* _EXERCISE DATA_
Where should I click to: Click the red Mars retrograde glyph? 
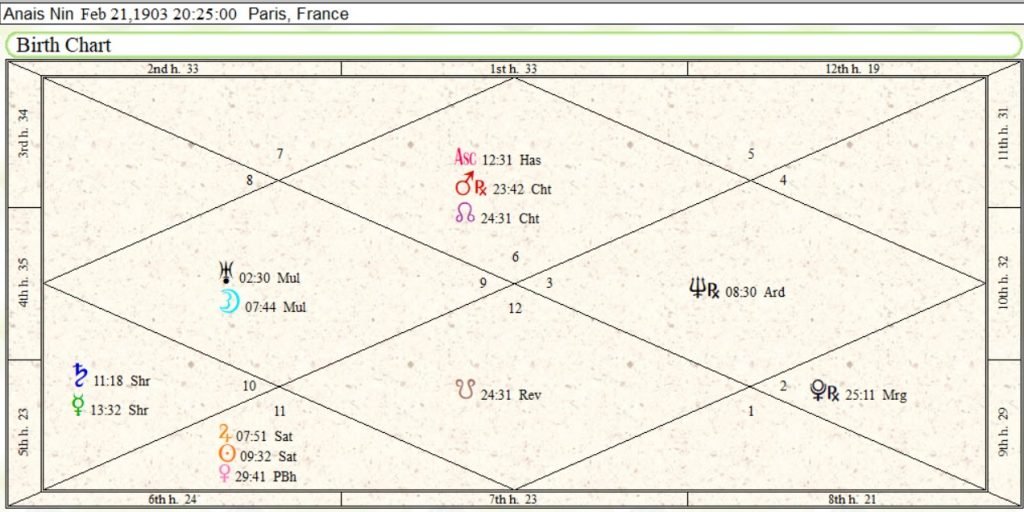point(469,187)
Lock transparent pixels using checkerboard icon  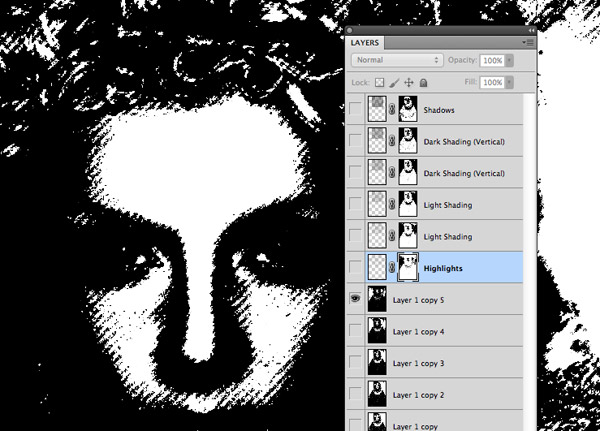(379, 83)
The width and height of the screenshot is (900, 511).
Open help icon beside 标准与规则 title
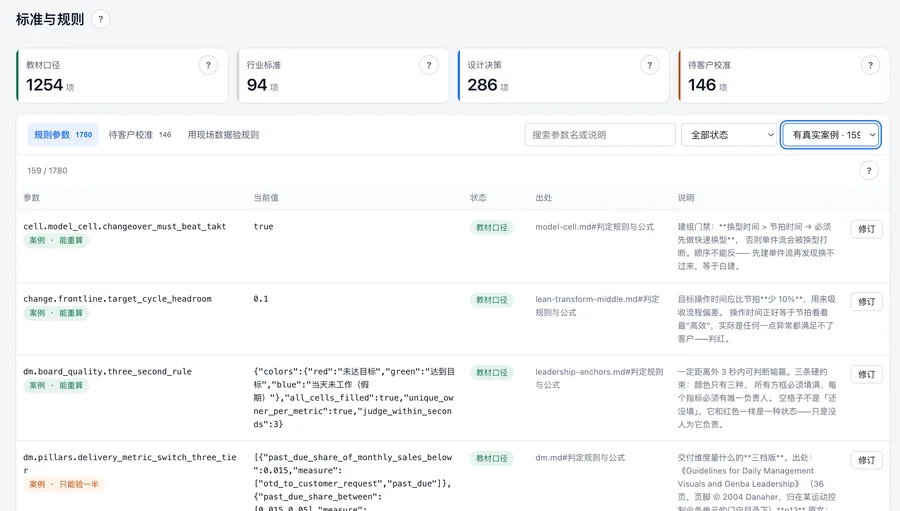100,20
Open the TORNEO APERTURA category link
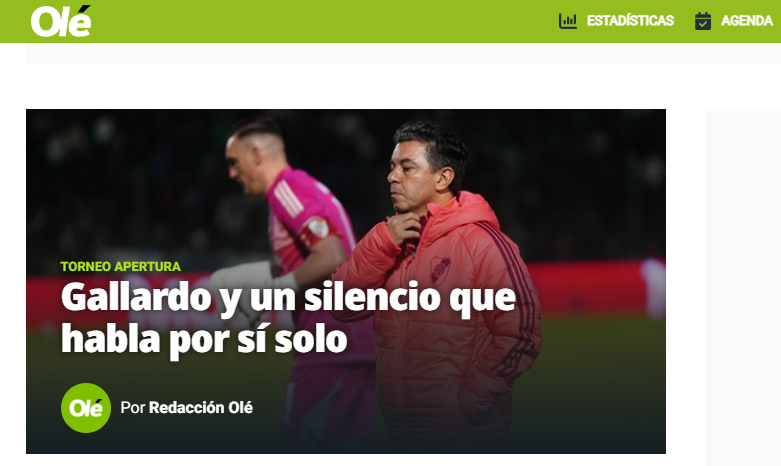The image size is (781, 466). pos(121,266)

* _TASK DIRECTIONS_
Transcription of the lines from the one with "Open help icon beside 标准与规则 title" through the end of the entries is required, exact and with no pictures.

* _EXPECTED ANSWER_
Open help icon beside 标准与规则 title
100,20
Open the TORNEO APERTURA category link
The image size is (781, 466). pos(121,266)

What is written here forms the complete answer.